If your entire development team went on strike, it would be considered an existential threat to your organizational objectives. A Github outage of this magnitude has a very similar impact in terms of developer output.
It gets worse.
You’ll notice that GitHub Pages was also part of the outage. GitHub Pages literally hosts your code for you. There are a not insignificant number of websites that have DNS records pointed directly at a Github Pages site. This means that a GitHub outage is also tantamount to an Availability Zone (AZ) outage in AWS. The infrastructure on which you depend has fallen away beneath you.
Github is a fundamental aspect of your system
Github is a bedrock of both your software engineering lifecycle and your production system’s ability to function. If your teams are unable to commit and push code changes, they’re unable to respond to outages. If they’re unable to respond to outages, those outages will only get worse.
The challenge for organizations now is simple: how do you monitor Github and other third-party tools that have become first-class citizens in your observability mission? Some of these tools reveal APIs that allow you to programmatically discover their operational status. Alas, others are somewhat more mercurial.

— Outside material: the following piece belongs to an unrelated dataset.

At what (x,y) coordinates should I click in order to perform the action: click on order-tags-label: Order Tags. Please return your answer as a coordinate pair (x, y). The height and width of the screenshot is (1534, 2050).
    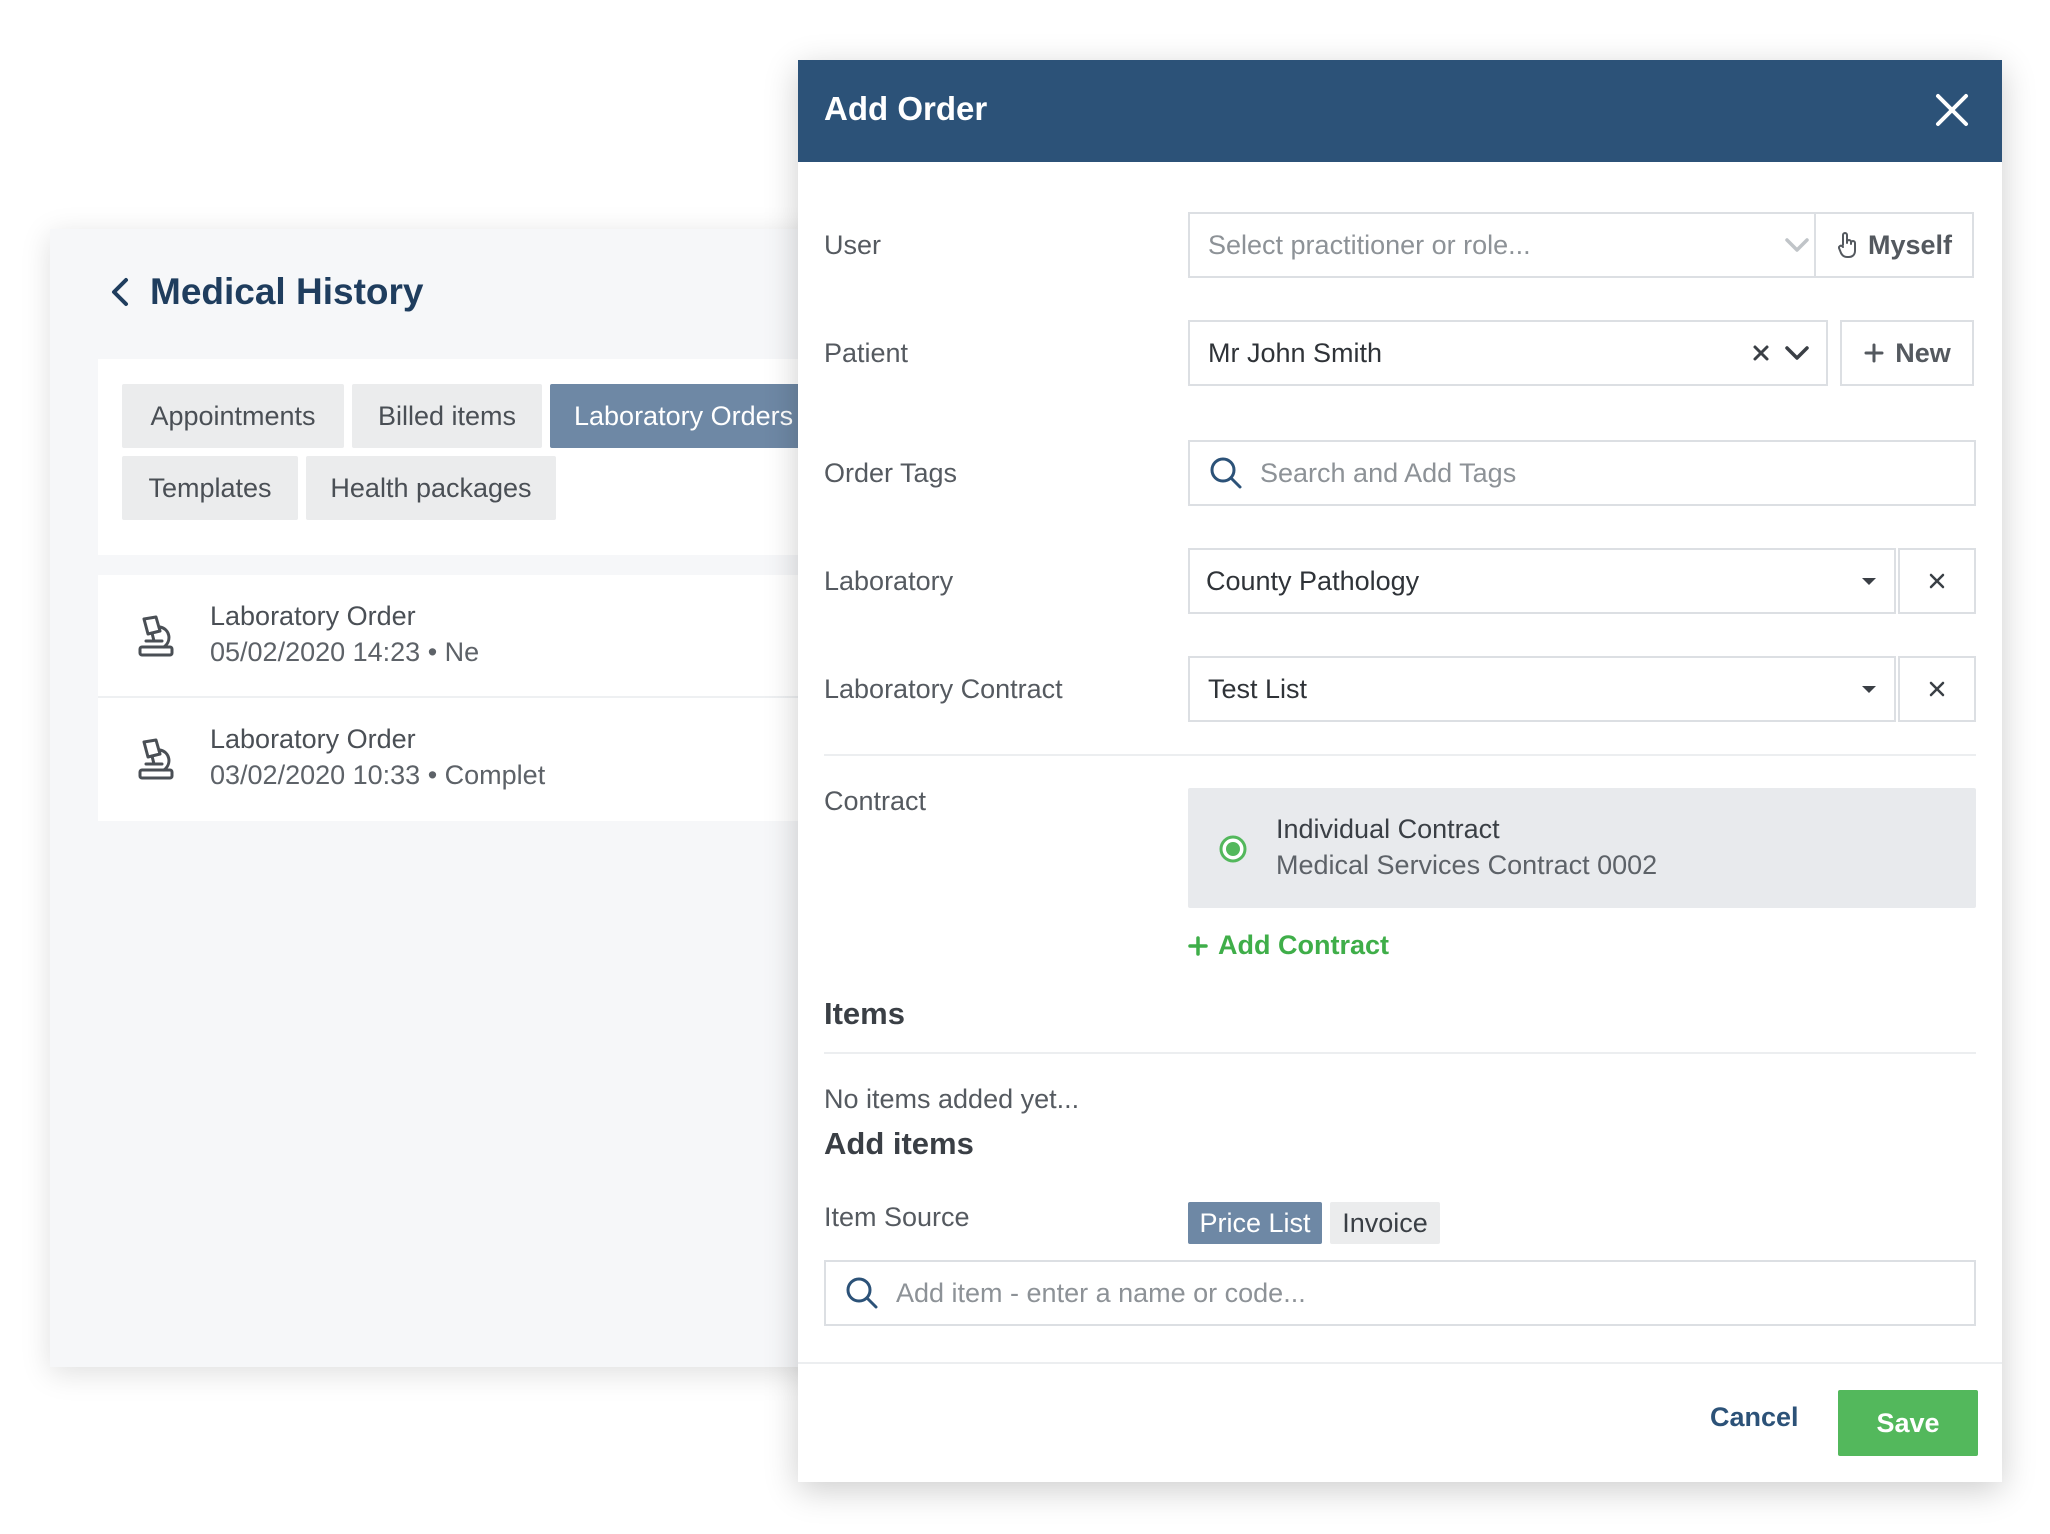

The Github status page belongs to a class of low volume, high value data that is too often overlooked. We analyze terabytes of operating system logs to better understand our system, but we skip over the data that provides us with context. The status of Github is as fundamental to observability as the status of your AWS availability zone or the network connection for your data center. It is essential.

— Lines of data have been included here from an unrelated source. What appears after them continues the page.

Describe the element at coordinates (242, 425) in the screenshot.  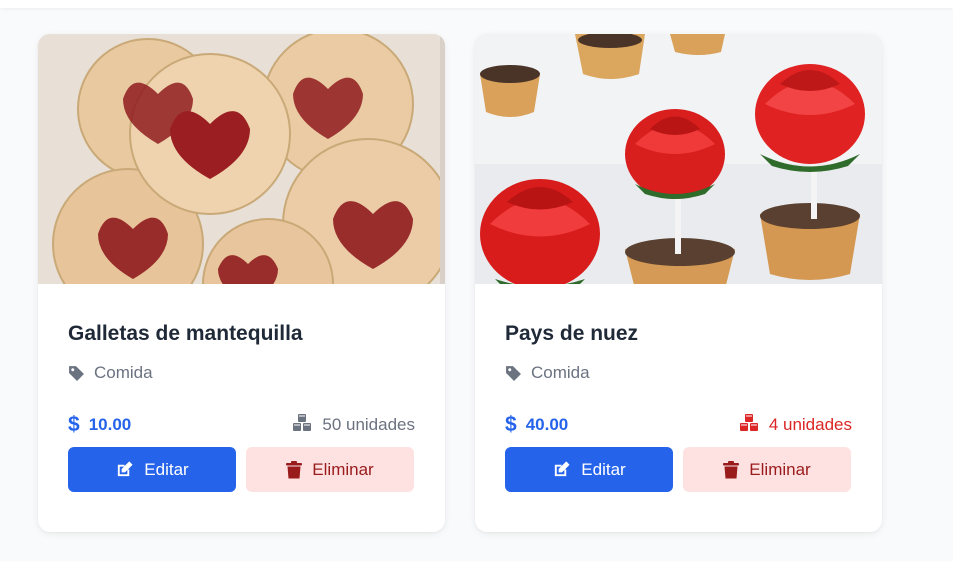
I see `price-stock-row: $ 10.00 50 unidades` at that location.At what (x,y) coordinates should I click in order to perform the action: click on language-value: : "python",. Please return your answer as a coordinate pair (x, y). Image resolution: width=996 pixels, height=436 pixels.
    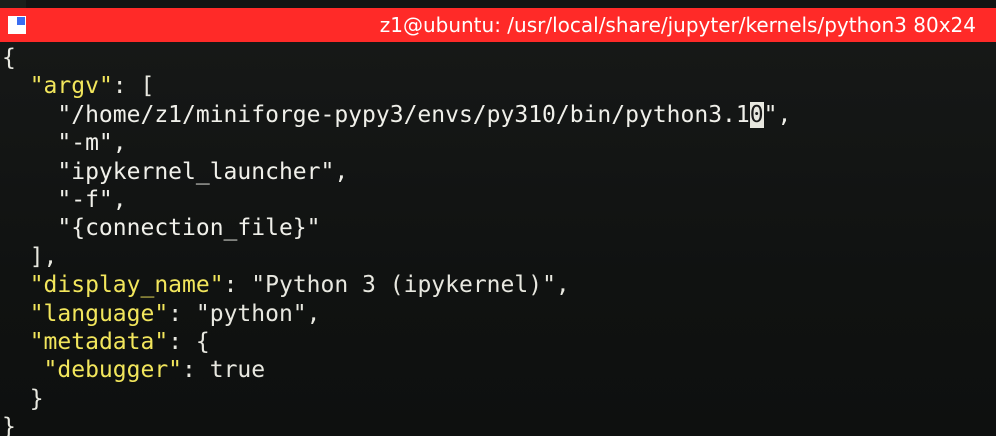
    Looking at the image, I should click on (244, 314).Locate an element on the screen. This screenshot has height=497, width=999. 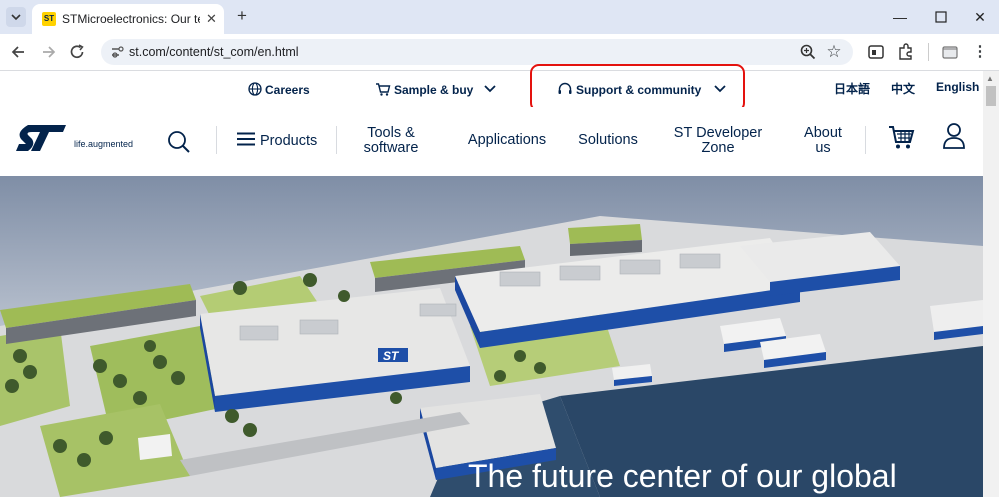
logo-text: ST is located at coordinates (40, 130).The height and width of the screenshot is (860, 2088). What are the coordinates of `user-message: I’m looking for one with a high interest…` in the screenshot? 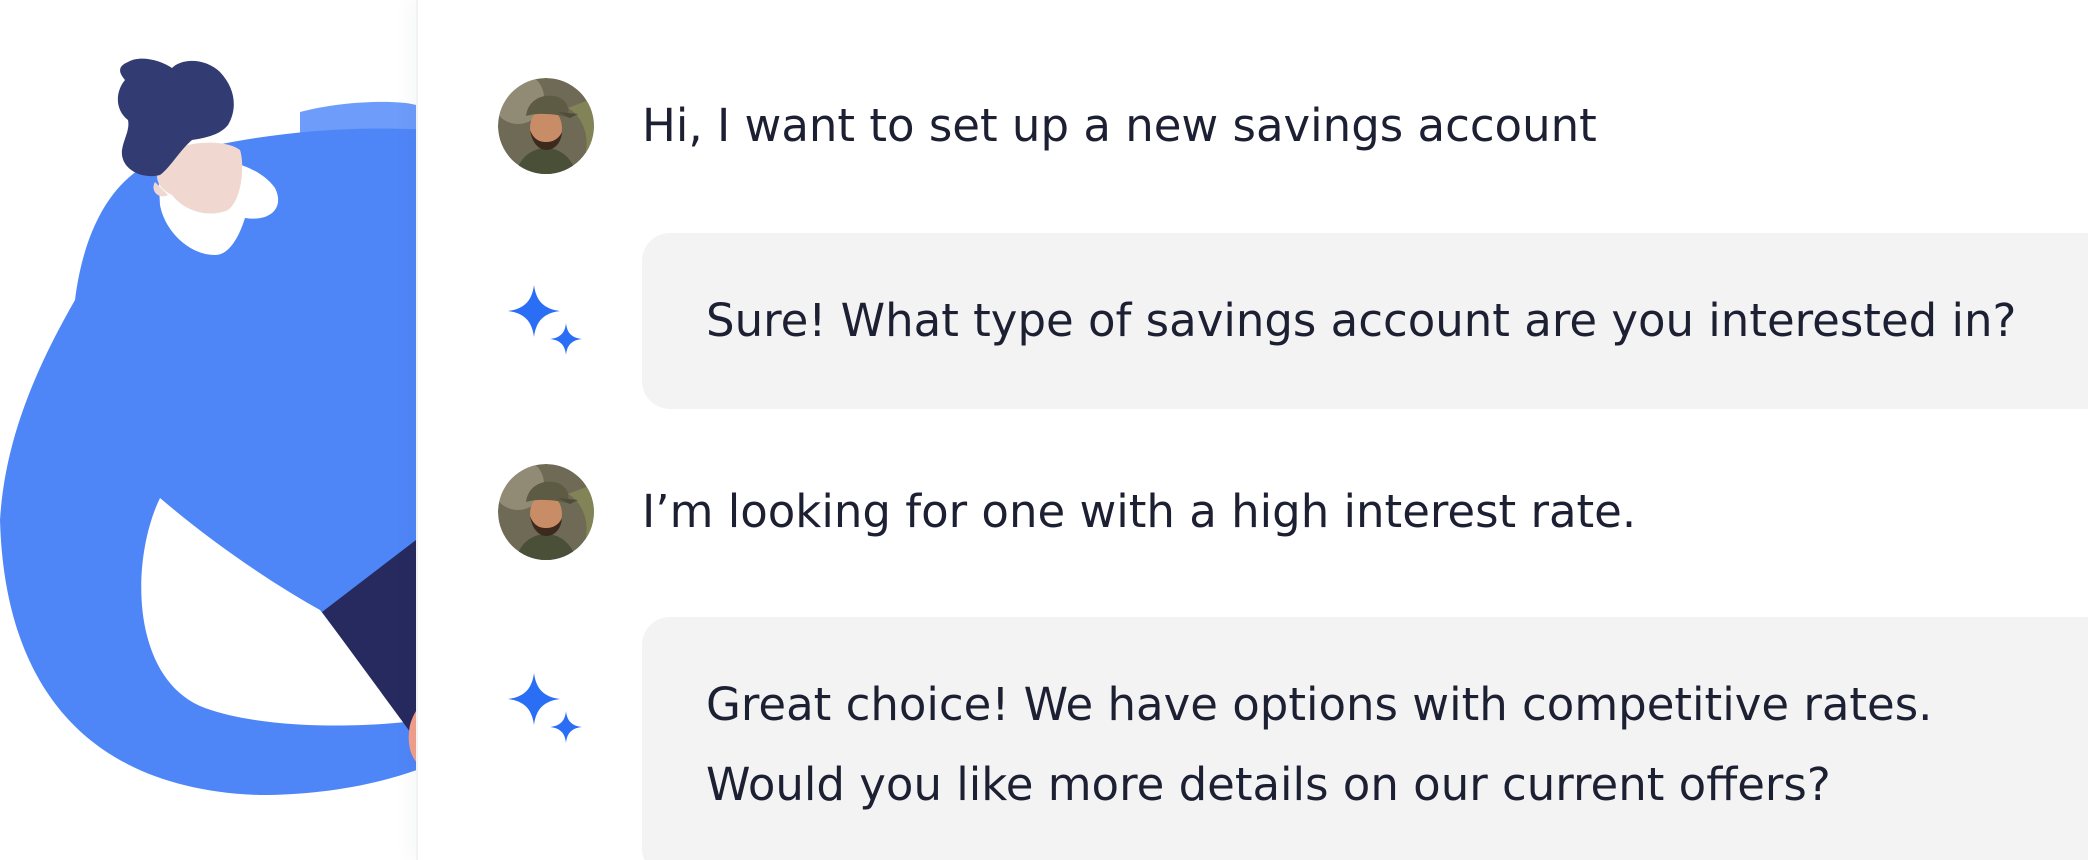 It's located at (1253, 512).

The goal is to create a general solution, that can consume data from disparate sources and bring them into one place so that you can correlate many different conspiring events into a coherent timeline that describes the what and the why of your system.
So how can you be ready for the next outage?
Contextual data is the hidden goldmine within your organization, costing very little to store and analyze but providing a great deal of value. Coralogix provides a comprehensive suite of features to tackle this challenge.
CPU utilization is important to understand what your system is doing, but contextual data can provide you with the why and allow you to craft alerts that deal with the complex realities of your system.
Contextual data is more than just Github. It’s Slack messages, CI/CD logs and events, third-party status pages, and much more. While they are siloed, they are hidden. If they are hidden, they aren’t valuable. Exposing this data is the next step in complete observability.